Vast wharf construction recently was planned at Weehawken, notably by the Cunard Line and the Luckenbachs, but the high cost of such construction at the present time has prevented it. But when that section of the port is improved it will offer a fine opportunity for demonstrations of the greater efficiency of freight handling machinery, and its greater economy,

too.

Bayonne Is Only Marking Time

Bayonne has long been looked upon as one of the most attractive locations in the Port of New York for marine terminal development upon a large scale, like that of the Bush Terminal, at Brooklyn, but on a larger and more efficient scale because lighterage is largely eliminated, or will be, at Bayonne, and, too, there are opportunities for transferring direct from ship to car and vice versa. Here, then, will be another opportunity for a demonstration of the superior advantages of freight handling machinery.

Jamaica Bay

Then there is Jamaica Bay, the original plan of its development into a great sub-port involving an expenditure of over seventy million dollars.
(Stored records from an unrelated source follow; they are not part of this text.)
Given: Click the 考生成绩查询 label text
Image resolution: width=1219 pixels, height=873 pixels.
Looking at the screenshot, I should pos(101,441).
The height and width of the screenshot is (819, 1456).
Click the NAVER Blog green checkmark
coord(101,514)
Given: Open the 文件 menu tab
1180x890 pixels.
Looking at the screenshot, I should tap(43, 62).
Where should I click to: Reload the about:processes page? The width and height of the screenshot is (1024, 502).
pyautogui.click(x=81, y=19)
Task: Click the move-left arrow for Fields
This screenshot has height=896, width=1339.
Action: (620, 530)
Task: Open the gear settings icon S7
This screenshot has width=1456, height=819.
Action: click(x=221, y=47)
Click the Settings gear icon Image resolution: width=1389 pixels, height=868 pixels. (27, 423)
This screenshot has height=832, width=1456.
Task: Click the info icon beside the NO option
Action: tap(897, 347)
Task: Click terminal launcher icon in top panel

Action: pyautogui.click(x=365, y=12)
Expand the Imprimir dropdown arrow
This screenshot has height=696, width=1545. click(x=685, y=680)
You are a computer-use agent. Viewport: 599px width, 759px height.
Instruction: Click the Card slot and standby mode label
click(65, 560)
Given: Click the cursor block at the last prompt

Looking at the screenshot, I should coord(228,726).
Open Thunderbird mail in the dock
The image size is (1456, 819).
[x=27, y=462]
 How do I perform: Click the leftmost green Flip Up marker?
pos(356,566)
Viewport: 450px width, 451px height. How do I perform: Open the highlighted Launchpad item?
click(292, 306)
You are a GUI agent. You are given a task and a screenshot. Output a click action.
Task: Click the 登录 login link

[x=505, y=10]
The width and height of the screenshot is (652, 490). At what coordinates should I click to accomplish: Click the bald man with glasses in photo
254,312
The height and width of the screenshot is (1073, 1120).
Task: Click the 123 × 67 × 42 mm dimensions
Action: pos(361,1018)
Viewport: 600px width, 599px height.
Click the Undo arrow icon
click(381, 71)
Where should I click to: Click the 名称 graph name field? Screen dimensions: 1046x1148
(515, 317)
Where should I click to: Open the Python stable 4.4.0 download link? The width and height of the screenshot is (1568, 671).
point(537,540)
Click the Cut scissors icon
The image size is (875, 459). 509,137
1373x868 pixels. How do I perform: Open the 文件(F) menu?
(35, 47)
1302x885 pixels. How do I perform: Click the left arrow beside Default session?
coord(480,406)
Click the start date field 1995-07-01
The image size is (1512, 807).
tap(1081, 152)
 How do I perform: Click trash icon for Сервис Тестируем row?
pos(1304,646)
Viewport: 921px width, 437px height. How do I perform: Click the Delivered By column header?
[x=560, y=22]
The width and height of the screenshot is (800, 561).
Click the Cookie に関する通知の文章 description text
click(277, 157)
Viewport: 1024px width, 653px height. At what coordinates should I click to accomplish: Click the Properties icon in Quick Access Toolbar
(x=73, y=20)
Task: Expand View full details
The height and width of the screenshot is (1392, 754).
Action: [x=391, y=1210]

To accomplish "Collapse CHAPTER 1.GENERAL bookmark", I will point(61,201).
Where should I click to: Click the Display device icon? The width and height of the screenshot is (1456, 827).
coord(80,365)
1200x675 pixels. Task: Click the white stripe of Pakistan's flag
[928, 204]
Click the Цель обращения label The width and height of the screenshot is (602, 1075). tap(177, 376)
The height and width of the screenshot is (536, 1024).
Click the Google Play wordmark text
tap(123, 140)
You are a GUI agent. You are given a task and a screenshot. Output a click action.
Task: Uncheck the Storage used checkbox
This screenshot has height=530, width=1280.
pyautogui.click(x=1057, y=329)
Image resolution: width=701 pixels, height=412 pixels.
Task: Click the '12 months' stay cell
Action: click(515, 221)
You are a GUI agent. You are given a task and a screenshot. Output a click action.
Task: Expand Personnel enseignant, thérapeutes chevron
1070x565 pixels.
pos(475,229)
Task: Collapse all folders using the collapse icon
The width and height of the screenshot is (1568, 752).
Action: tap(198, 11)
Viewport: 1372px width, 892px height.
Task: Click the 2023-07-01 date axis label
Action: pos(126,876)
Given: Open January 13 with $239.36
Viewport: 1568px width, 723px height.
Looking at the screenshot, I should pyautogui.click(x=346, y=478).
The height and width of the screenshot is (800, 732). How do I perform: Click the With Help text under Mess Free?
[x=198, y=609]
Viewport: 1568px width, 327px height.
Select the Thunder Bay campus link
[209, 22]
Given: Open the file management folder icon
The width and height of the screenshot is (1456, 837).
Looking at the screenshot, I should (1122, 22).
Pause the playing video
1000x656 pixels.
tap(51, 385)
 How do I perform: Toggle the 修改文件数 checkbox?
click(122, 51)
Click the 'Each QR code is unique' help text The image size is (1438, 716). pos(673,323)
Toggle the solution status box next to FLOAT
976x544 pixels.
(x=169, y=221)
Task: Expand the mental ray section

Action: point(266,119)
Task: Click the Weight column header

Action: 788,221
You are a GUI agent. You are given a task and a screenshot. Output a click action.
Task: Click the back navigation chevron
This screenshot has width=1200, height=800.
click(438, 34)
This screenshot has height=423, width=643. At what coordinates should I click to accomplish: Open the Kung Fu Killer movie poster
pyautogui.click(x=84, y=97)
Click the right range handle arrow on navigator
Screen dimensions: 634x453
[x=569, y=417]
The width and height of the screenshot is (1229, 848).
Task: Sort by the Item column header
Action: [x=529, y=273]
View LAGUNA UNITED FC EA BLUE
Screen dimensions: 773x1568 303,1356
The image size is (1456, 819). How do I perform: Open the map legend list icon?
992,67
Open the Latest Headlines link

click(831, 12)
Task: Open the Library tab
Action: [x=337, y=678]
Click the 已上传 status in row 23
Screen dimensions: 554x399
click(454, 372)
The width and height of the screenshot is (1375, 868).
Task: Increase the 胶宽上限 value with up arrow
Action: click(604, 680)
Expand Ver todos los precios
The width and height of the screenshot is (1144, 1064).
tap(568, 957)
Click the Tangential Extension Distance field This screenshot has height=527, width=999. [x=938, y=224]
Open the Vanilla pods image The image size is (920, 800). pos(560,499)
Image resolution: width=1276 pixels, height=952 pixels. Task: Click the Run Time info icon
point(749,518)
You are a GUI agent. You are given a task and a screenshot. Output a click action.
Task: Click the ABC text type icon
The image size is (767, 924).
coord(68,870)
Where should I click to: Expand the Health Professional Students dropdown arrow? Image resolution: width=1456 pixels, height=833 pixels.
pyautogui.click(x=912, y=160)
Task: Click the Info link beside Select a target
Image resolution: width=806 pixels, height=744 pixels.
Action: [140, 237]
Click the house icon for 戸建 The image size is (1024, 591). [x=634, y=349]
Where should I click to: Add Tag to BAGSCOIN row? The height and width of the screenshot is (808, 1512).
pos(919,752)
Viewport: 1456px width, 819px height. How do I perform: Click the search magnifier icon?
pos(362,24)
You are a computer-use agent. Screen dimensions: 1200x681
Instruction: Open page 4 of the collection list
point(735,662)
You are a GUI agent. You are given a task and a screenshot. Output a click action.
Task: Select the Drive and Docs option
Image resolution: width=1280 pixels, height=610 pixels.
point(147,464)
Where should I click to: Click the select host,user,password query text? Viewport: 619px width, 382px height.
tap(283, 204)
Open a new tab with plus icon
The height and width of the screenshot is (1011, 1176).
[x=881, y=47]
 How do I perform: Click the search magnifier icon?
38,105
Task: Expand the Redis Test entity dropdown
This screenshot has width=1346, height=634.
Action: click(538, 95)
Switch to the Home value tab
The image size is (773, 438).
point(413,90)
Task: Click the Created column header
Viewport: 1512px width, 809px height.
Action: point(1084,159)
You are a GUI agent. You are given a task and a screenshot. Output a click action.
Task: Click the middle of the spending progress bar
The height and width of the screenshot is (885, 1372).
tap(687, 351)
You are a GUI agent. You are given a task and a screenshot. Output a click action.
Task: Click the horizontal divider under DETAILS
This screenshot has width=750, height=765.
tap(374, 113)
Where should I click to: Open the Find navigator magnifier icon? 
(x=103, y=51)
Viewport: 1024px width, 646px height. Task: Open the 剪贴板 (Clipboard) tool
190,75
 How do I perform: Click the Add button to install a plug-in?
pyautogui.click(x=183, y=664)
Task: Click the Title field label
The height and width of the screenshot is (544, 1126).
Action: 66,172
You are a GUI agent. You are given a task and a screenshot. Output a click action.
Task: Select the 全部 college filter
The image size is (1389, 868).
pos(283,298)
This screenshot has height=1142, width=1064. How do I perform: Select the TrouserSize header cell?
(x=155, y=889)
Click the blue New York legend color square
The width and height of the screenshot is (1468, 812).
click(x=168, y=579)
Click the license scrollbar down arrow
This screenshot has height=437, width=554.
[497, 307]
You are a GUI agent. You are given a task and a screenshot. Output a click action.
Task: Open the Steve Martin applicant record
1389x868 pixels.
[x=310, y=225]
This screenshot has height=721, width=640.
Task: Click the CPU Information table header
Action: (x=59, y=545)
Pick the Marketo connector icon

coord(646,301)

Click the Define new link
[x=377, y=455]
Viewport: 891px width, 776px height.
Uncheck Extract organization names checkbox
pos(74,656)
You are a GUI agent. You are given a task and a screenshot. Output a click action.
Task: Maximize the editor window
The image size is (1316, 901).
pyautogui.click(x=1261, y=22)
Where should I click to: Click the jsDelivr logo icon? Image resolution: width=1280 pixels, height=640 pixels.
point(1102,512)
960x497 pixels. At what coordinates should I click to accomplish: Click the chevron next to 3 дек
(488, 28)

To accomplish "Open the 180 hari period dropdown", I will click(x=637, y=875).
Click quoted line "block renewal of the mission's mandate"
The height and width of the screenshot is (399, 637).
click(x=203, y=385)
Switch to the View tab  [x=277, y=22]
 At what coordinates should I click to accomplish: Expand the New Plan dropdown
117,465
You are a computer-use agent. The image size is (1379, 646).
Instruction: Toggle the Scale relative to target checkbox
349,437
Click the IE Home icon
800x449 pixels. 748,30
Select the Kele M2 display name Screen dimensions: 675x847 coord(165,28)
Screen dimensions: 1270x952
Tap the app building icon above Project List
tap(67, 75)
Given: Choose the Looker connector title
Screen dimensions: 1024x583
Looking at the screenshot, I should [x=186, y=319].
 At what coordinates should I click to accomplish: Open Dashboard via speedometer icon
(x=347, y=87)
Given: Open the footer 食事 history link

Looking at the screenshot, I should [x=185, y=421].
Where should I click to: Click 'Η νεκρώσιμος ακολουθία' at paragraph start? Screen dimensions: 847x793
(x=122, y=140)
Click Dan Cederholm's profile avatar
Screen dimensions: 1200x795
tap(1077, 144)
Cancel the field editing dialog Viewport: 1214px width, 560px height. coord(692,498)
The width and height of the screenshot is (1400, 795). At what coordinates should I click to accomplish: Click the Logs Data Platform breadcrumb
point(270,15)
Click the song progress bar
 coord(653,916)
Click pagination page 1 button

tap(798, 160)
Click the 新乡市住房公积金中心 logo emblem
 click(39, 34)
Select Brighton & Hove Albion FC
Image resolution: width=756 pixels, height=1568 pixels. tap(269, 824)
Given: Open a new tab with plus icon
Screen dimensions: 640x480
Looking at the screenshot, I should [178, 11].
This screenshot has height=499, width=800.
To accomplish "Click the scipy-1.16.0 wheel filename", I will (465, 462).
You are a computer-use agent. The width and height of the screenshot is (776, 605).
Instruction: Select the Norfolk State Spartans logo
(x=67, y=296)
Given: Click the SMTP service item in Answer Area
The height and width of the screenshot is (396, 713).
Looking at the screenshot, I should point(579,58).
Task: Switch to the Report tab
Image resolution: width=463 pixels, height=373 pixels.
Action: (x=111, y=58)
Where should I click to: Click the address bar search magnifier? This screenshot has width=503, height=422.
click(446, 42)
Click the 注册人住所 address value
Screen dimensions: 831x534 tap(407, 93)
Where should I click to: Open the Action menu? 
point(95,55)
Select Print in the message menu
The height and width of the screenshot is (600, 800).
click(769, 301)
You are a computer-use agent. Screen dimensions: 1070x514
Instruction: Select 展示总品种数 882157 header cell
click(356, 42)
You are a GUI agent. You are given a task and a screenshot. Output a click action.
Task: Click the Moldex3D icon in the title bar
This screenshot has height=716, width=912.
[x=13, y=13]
Here on the great wharves, or quays, it is planned to construct in the near future, will be still another place within the Port of New York where demonstrations of the efficiency and economy of freight handling machinery may be made.

Bronx

No one knows when the natural facilities for the handling of ships and their freight and passengers on the east side of the Bronx will be availed of, in the ever-growing needs of the Port of New York. already far-seeing capitalists, one being no less a personage than Robert Dollar, have here acquired acres of land for marine terminal development, but the undertaking of which has not yet started. It is a place, however, for freight handling machinery men to keep their weather eyes lifting toward.

Flushing Bay

Not yet, but perhaps soon, Flushing Bay, one of the most commodious sub-harbors of the Port of New York, and directly across the East River from the Bronx, will be developed, and one of the big features of its development will be the construction of a series of a score or more of wharves, plans for which long ago were prepared by our dock department. This location, of course, will offer a field for the salesmanship of makers of freight handling machinery.